* Parts of the exercise
(1) Reproduce word for word the part of the essay on Baker City's buildings between "These are solid" and "persistence and prominence.", inclusive.
(2) Answer the following questions using the essay on Baker City's buildings:
(a) To what year does St. Stephen's Episcopal date?
(b) Until what year did the Central Building serve as Baker High School?
(c) At which intersection was Churchill School built?
(3) Continue the essay on Baker City's buildings from the point at which it stops.

* Passage given
___
Baker's stature preserved in stone; and what my brain's worth
You can tell a great deal about a town, I think, by having a look at its schools and its churches.
This exercise — literally, if you take a walking tour — shows Baker City to be a place of substance.
For a city which has never, during its 146 years, boasted an official population of as much as 10,000, Baker seems to me graced with an inordinate share of noteworthy houses of learning and of worship.
These are solid structures, constructed of stone and brick, heavy materials largely immune to the harsh climate of a mountain valley.
It is as if the people who designed and who assembled these buildings understood that this city, so unlike the mining boom camps that surrounded it, had real staying power, and that its constructions should reflect that persistence and prominence.
I like to believe that these craftsmen, were they ever of a philosophical bent, imagined while they were hard at their labors that a century on the quick footsteps of pupils would yet echo in the halls, that the preacher’s devotions would still wash over the penitent in their pews every Sunday.
Anyway I hope they did.
They were entitled to the assurance that the fruits of their toil would last not mere decades but centuries, would in fact outlast depression and wars and the deprivations of blizzard and August sun.
These buildings are in their way the very antithesis of our disposable plastic society. We sometimes say, in their defense when someone suggests that one be dismantled, that edifices such as these can’t be replaced.
But the real heart of the matter, it seems to me, is that they don’t need to be replaced.
Yet even though so many of these buildings stand as they always have, the city itself has changed.
The churches, by and large, have endured.
The twin spires of St. Francis de Sales Cathedral, for instance, form an indelible part of the city’s skyline just as they have for more than a century at the corner of First and Church.
And the cathedral’s even older neighbor just to the south on First Street, St. Stephen’s Episcopal, which dates to 1876, continues to welcome its congregation.
Yet our families, in the main, are smaller than they used to be, and so we haven’t the need for quite so many classrooms.
Three of Baker’s venerable schools no longer serve their original purpose.
The oldest, North Baker Elementary at 2725 Seventh St., celebrated its centennial last year. The school board decided last year to close North Baker and distribute its students between Brooklyn and South Baker.
The Central Building, built in 1917 at Washington Avenue and Fifth Street, served as Baker High School until 1952. After that it was an elementary school and then part of the middle school campus. It was closed three years ago, and earlier this month the school board declared the three-story building as surplus property, available for sale.
Churchill School, built in 1923 at 17th and Broadway, closed several years ago and was sold.
This is not altogether a bad thing.
A building, when you think about it, is only a shell, a blank canvas.
What matters is not what a building is used for but that it remains, its mortar sound, its tuffstone blocks unblemished.
I hope, though, that each of the schools can be put to some worthy purpose, even if that purpose is not quite so meaningful as the education of our children.
Whether this in fact happens will be, perhaps, the truest test of our commitment to Baker City’s past, a duty for which the city has shown an admirable degree of faith.
What will we choose as the symbol of our city’s stature, modest though it is?
A fresh layer of asphalt on the freeway which enables people to pass the whole breadth of this place in less than the span of a pop song?
___
* Stored data
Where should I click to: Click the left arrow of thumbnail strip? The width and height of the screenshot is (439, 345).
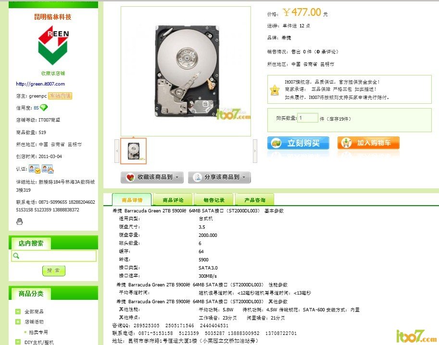(117, 151)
___
* Answers to each task
(1)
These are solid structures, constructed of stone and brick, heavy materials largely immune to the harsh climate of a mountain valley.
It is as if the people who designed and who assembled these buildings understood that this city, so unlike the mining boom camps that surrounded it, had real staying power, and that its constructions should reflect that persistence and prominence.

(2)
(a) 1876
(b) 1952
(c) 17th and Broadway

(3)
Or a wealth of buildings that went up before almost anybody alive today was born, before the first automobile clanked into town, before the term “world war” was anything but a fantasy novelist’s conceit?
I’m pulling for the buildings.
I prefer in my symbols a certain level of stability. I like to know that, any time the notion comes over me, I can go for a stroll and see structures which refute in their stolid way the impermanence of the digital age, where so much of what we see and hear is measured in bits and bytes, ephemera that can disappear forever if a finger taps the wrong plastic key or a bolt of lightning comes too close.
Which is both touching and troubling.
I went for a bicycle ride the other evening after most of the heat had gone from the day.
I was pedaling south on Highway 7, just about at the weigh station, when I noticed that an SUV, which had passed me just a minute or so earlier, was parked on Beaver Creek Loop where it meets the blacktop.
The rig’s liftgate was open, and I figured maybe the driver had a flat tire and was digging out the spare.
As I rode closer I saw a figure standing beside the vehicle, holding something in one hand.
It wasn’t the lug wrench I expected.
It was a helmet.
A bicycle helmet, to be specific.
The index finger of the man’s free hand was pointing at the helmet, or rather jabbing at it, like the beak of a bird pecking for worms.
The motivation for this bit of miming was obvious.
I wasn’t wearing a helmet.
Riding a bicycle without wearing a helmet is stupid.
And riding a bicycle, helmet-less, on the slender shoulder of a 55 mph highway exemplifies idiocy of truly epic proportions.
I recognized the helmet holder.
It was Dave Coughlin, a local attorney and, as a triathlete of some repute, a man who has spent considerable time on a bike.
Now it happens that my political predilections tend toward the libertarian.
As such, I have bristled at the proliferation of laws which require people to wear protective devices such as seat belts and helmets.
(In Oregon everybody has to wear a seat belt; bicycle helmets are mandated for kids 15 and younger only.)
But my philosophical objections aside, the truth of course is that if you wear a helmet while bicycling you’re less apt to end up lying in the barrow pit with your brains oozing messily from a gash in your skull.
Which is pretty much the point that Dave was trying to get across with his gesticulating.
So anyway, thanks, Dave.
I appreciate your concern for the most vital of my organs.
And, though I have no proof of any collusion between you and my wife, I’m suspicious. Lisa, you should know, has commented many times — along with making uncomplimentary comparisons between my intelligence and that of certain insects — about my neglecting to wear a helmet.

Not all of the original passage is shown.